[Stored records]
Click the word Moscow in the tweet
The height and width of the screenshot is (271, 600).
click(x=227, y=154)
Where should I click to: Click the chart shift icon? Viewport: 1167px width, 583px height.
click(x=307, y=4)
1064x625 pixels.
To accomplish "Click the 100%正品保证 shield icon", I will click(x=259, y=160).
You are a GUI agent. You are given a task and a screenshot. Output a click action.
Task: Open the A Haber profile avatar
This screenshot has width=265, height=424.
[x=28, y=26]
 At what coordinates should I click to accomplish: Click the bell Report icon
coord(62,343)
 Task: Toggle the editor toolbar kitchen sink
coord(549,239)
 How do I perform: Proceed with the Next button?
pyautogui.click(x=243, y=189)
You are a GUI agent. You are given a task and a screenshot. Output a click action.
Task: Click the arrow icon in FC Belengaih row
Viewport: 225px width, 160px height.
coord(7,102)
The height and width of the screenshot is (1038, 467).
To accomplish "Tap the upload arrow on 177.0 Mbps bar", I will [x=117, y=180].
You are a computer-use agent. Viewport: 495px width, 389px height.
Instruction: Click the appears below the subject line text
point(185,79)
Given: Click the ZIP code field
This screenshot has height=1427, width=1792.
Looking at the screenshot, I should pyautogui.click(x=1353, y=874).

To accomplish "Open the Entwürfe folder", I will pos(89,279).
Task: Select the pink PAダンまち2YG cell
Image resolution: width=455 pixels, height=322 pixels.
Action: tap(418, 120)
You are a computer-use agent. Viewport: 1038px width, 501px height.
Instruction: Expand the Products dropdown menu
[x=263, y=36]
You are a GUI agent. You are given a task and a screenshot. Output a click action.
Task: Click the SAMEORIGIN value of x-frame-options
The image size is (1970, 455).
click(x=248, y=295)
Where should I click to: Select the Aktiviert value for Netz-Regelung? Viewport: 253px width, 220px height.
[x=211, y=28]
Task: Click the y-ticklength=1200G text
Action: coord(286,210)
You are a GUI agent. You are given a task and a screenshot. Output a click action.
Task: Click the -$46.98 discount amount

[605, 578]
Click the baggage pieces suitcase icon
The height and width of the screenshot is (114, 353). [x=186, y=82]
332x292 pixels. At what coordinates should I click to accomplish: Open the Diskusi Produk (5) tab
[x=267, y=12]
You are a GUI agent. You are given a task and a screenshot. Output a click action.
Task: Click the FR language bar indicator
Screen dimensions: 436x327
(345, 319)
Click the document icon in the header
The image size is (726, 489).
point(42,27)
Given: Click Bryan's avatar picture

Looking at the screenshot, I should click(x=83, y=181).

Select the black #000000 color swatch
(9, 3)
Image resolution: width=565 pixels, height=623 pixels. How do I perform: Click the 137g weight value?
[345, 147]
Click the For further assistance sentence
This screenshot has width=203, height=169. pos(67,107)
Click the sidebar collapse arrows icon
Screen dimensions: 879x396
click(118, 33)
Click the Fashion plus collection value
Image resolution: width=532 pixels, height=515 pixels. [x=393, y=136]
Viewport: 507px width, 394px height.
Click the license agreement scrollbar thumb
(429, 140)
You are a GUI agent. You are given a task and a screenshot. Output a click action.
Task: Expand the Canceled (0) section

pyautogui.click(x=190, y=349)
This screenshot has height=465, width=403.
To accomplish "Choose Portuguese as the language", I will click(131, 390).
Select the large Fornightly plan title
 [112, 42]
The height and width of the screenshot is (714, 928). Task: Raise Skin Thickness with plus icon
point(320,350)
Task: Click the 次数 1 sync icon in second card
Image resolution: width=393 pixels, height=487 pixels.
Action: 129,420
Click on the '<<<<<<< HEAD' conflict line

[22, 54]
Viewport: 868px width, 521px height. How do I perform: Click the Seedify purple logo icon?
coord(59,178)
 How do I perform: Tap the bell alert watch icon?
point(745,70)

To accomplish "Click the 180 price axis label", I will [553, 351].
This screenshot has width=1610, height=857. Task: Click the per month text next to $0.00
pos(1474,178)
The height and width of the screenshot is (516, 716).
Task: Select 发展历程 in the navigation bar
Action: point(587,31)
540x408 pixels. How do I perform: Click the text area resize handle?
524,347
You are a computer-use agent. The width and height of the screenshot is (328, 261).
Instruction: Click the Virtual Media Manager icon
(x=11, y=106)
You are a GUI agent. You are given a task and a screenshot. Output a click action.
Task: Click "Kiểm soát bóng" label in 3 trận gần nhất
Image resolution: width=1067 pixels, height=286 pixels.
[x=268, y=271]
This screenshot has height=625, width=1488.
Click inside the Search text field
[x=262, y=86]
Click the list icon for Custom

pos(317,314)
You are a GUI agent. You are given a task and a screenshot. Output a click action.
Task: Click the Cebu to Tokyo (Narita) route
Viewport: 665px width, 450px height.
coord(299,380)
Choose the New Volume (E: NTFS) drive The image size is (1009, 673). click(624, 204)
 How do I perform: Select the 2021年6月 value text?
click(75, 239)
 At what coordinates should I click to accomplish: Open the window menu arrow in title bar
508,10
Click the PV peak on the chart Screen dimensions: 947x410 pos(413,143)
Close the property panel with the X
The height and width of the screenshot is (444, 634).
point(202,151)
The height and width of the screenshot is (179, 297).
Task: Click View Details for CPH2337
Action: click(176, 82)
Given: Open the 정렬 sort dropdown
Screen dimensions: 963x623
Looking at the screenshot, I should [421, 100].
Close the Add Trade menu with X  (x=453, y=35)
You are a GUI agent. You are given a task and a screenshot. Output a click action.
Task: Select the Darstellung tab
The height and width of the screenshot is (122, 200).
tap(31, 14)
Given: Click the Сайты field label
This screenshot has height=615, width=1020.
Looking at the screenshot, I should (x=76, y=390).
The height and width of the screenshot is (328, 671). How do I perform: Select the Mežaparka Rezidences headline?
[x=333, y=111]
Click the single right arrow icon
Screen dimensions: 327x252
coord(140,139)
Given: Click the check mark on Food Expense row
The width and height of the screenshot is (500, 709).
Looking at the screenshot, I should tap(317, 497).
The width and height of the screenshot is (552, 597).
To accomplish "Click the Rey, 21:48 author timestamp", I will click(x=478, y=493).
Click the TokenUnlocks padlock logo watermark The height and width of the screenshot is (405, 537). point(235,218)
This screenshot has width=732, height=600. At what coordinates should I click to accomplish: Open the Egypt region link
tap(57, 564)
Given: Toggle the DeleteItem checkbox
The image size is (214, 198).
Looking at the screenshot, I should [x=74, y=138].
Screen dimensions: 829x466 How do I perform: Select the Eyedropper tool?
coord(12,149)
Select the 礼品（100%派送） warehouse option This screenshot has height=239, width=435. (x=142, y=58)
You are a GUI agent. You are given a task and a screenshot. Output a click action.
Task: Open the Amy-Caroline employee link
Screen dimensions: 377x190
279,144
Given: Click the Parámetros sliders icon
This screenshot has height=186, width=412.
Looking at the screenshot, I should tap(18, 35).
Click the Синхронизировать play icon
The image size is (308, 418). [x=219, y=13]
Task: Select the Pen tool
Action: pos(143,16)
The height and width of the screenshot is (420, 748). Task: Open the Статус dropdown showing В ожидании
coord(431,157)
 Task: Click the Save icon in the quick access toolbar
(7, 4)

• ABOUT THIS EXERCISE: Set down the data above once more so that nothing differs from the original.

• WRITTEN ANSWER:
Click the word Moscow in the tweet
The height and width of the screenshot is (271, 600).
click(x=227, y=154)
Where should I click to: Click the chart shift icon? Viewport: 1167px width, 583px height.
click(x=307, y=4)
1064x625 pixels.
To accomplish "Click the 100%正品保证 shield icon", I will click(x=259, y=160).
You are a GUI agent. You are given a task and a screenshot. Output a click action.
Task: Open the A Haber profile avatar
This screenshot has width=265, height=424.
[x=28, y=26]
 At what coordinates should I click to accomplish: Click the bell Report icon
coord(62,343)
 Task: Toggle the editor toolbar kitchen sink
coord(549,239)
 How do I perform: Proceed with the Next button?
pyautogui.click(x=243, y=189)
You are a GUI agent. You are given a task and a screenshot. Output a click action.
Task: Click the arrow icon in FC Belengaih row
Viewport: 225px width, 160px height.
coord(7,102)
The height and width of the screenshot is (1038, 467).
To accomplish "Tap the upload arrow on 177.0 Mbps bar", I will [x=117, y=180].
You are a computer-use agent. Viewport: 495px width, 389px height.
Instruction: Click the appears below the subject line text
point(185,79)
Given: Click the ZIP code field
This screenshot has height=1427, width=1792.
Looking at the screenshot, I should pyautogui.click(x=1353, y=874).

To accomplish "Open the Entwürfe folder", I will pos(89,279).
Task: Select the pink PAダンまち2YG cell
Image resolution: width=455 pixels, height=322 pixels.
Action: tap(418, 120)
You are a computer-use agent. Viewport: 1038px width, 501px height.
Instruction: Expand the Products dropdown menu
[x=263, y=36]
You are a GUI agent. You are given a task and a screenshot. Output a click action.
Task: Click the SAMEORIGIN value of x-frame-options
The image size is (1970, 455).
click(x=248, y=295)
Where should I click to: Select the Aktiviert value for Netz-Regelung? Viewport: 253px width, 220px height.
[x=211, y=28]
Task: Click the y-ticklength=1200G text
Action: coord(286,210)
You are a GUI agent. You are given a task and a screenshot. Output a click action.
Task: Click the -$46.98 discount amount

[605, 578]
Click the baggage pieces suitcase icon
The height and width of the screenshot is (114, 353). [x=186, y=82]
332x292 pixels. At what coordinates should I click to accomplish: Open the Diskusi Produk (5) tab
[x=267, y=12]
You are a GUI agent. You are given a task and a screenshot. Output a click action.
Task: Click the FR language bar indicator
Screen dimensions: 436x327
(345, 319)
Click the document icon in the header
The image size is (726, 489).
point(42,27)
Given: Click Bryan's avatar picture

Looking at the screenshot, I should click(x=83, y=181).

Select the black #000000 color swatch
(9, 3)
Image resolution: width=565 pixels, height=623 pixels. How do I perform: Click the 137g weight value?
[345, 147]
Click the For further assistance sentence
This screenshot has width=203, height=169. pos(67,107)
Click the sidebar collapse arrows icon
Screen dimensions: 879x396
click(118, 33)
Click the Fashion plus collection value
Image resolution: width=532 pixels, height=515 pixels. [x=393, y=136]
Viewport: 507px width, 394px height.
Click the license agreement scrollbar thumb
(429, 140)
You are a GUI agent. You are given a task and a screenshot. Output a click action.
Task: Expand the Canceled (0) section

pyautogui.click(x=190, y=349)
This screenshot has height=465, width=403.
To accomplish "Choose Portuguese as the language", I will click(131, 390).
Select the large Fornightly plan title
 [112, 42]
The height and width of the screenshot is (714, 928). Task: Raise Skin Thickness with plus icon
point(320,350)
Task: Click the 次数 1 sync icon in second card
Image resolution: width=393 pixels, height=487 pixels.
Action: 129,420
Click on the '<<<<<<< HEAD' conflict line

[22, 54]
Viewport: 868px width, 521px height. How do I perform: Click the Seedify purple logo icon?
coord(59,178)
 How do I perform: Tap the bell alert watch icon?
point(745,70)

To accomplish "Click the 180 price axis label", I will [553, 351].
This screenshot has width=1610, height=857. Task: Click the per month text next to $0.00
pos(1474,178)
The height and width of the screenshot is (516, 716).
Task: Select 发展历程 in the navigation bar
Action: point(587,31)
540x408 pixels. How do I perform: Click the text area resize handle?
524,347
You are a computer-use agent. The width and height of the screenshot is (328, 261).
Instruction: Click the Virtual Media Manager icon
(x=11, y=106)
You are a GUI agent. You are given a task and a screenshot. Output a click action.
Task: Click "Kiểm soát bóng" label in 3 trận gần nhất
Image resolution: width=1067 pixels, height=286 pixels.
[x=268, y=271]
This screenshot has height=625, width=1488.
Click inside the Search text field
[x=262, y=86]
Click the list icon for Custom

pos(317,314)
You are a GUI agent. You are given a task and a screenshot. Output a click action.
Task: Click the Cebu to Tokyo (Narita) route
Viewport: 665px width, 450px height.
coord(299,380)
Choose the New Volume (E: NTFS) drive The image size is (1009, 673). click(624, 204)
 How do I perform: Select the 2021年6月 value text?
click(75, 239)
 At what coordinates should I click to accomplish: Open the window menu arrow in title bar
508,10
Click the PV peak on the chart Screen dimensions: 947x410 pos(413,143)
Close the property panel with the X
The height and width of the screenshot is (444, 634).
point(202,151)
The height and width of the screenshot is (179, 297).
Task: Click View Details for CPH2337
Action: click(176, 82)
Given: Open the 정렬 sort dropdown
Screen dimensions: 963x623
Looking at the screenshot, I should [421, 100].
Close the Add Trade menu with X  (x=453, y=35)
You are a GUI agent. You are given a task and a screenshot. Output a click action.
Task: Select the Darstellung tab
The height and width of the screenshot is (122, 200).
tap(31, 14)
Given: Click the Сайты field label
This screenshot has height=615, width=1020.
Looking at the screenshot, I should (x=76, y=390).
The height and width of the screenshot is (328, 671). How do I perform: Select the Mežaparka Rezidences headline?
[x=333, y=111]
Click the single right arrow icon
Screen dimensions: 327x252
coord(140,139)
Given: Click the check mark on Food Expense row
The width and height of the screenshot is (500, 709).
Looking at the screenshot, I should tap(317, 497).
The width and height of the screenshot is (552, 597).
To accomplish "Click the Rey, 21:48 author timestamp", I will click(x=478, y=493).
Click the TokenUnlocks padlock logo watermark The height and width of the screenshot is (405, 537). point(235,218)
This screenshot has width=732, height=600. At what coordinates should I click to accomplish: Open the Egypt region link
tap(57, 564)
Given: Toggle the DeleteItem checkbox
The image size is (214, 198).
Looking at the screenshot, I should [x=74, y=138].
Screen dimensions: 829x466 How do I perform: Select the Eyedropper tool?
coord(12,149)
Select the 礼品（100%派送） warehouse option This screenshot has height=239, width=435. (x=142, y=58)
You are a GUI agent. You are given a task and a screenshot. Output a click action.
Task: Open the Amy-Caroline employee link
Screen dimensions: 377x190
279,144
Given: Click the Parámetros sliders icon
This screenshot has height=186, width=412.
Looking at the screenshot, I should tap(18, 35).
Click the Синхронизировать play icon
The image size is (308, 418). [x=219, y=13]
Task: Select the Pen tool
Action: pos(143,16)
The height and width of the screenshot is (420, 748). Task: Open the Статус dropdown showing В ожидании
coord(431,157)
 Task: Click the Save icon in the quick access toolbar
(7, 4)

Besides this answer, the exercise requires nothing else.